The thing about these islands, though, is that they’ve only been islands at all for the past seven thousand years and are still very close to France and Benelux, so the isolation which might apply to other islands may not pertain to us. Then again, the Orkneys are pretty close to Great Britain too. The Orcadian example, though, might illustrate something about genetics more generally. Orcadians are generally the most distinct population of humans in Ireland and Britain in terms of ancient ancestry here, and the voles of the Orkneys may partly reflect a similar distinction. That does raise another issue for me though: is there another scale factor? Rodents like voles are liable to stay on their islands rather than often surviving to mix with the mainland population, except where they’re helped by humans, but a beaver or capybara is living in a smaller world and less likely to be distinct for that reason. Again, this is just me.
Probably the most shocking example of the island effect is what happened on Haţeg Island in the late Cretaceous. Here, pterosaurs became giants and sauropods (i.e. the likes of Diplodocus and Brachiosaurus) dwarfs. I’ve mentioned the place before. Haţeg Island was about the size of Ireland and was situated in the northern Tethys in today’s Romania. Its pterosaurs were extremely large. Hatzegopteryx, for example, had a twelve metre wingspan. Magyarosaurus and Paludititan, by contrast, were dwarf sauropods, both about six metres long and weighing about a tonne. They might have been preyed upon by the pterosaurs.

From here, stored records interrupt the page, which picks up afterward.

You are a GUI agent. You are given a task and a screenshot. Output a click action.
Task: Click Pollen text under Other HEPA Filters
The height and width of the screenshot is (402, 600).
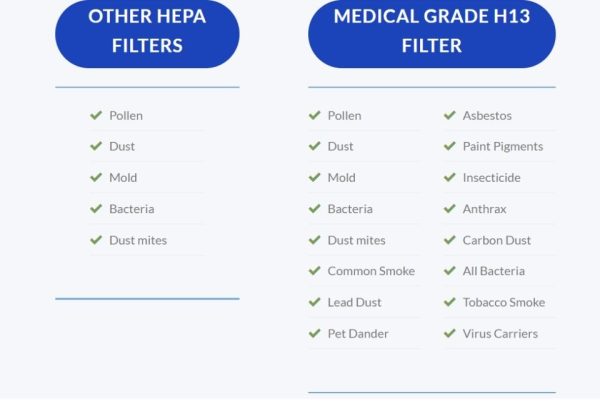coord(126,116)
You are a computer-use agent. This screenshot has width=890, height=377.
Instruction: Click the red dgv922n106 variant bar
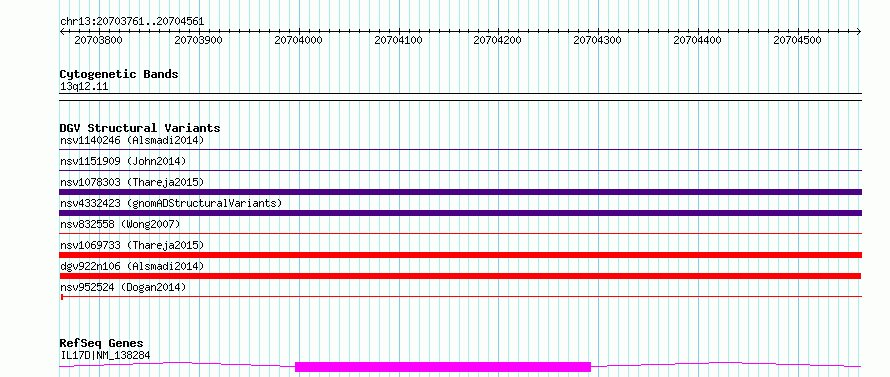tap(460, 276)
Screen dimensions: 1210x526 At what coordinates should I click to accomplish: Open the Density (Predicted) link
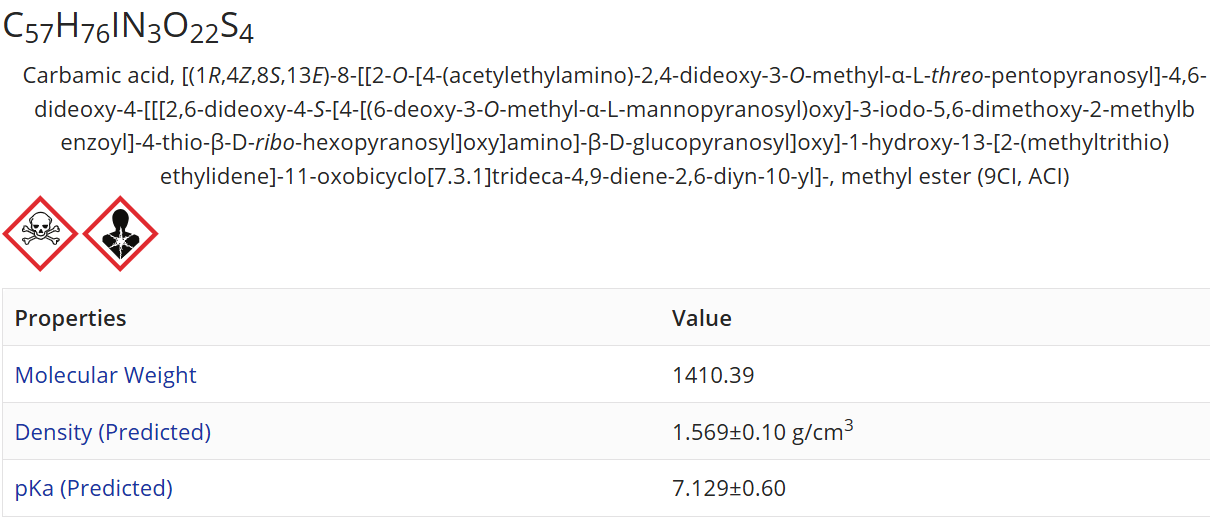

Presumably, if at some time in the future Britain was able to stay isolated, after we’ve become extinct, it might be expected to show the island effect, but that would depend on it remaining an island. Although the immediate likelihood of us staying isolated is high due to anthropogenic global warming raising the sea level, in the long term Doggerland, currently below sea level in the German Ocean/North Sea, will rebound against the pressure of the ice sheets and the whole region is likely to return to being a peninsula. Consequently we probably won’t ever be affected much by island gigantism or insular dwarfism, meaning that living in these islands is long going to be like it is now: looking through the wrong end of a telescope and seeing tiny animals here, but giant ones abroad.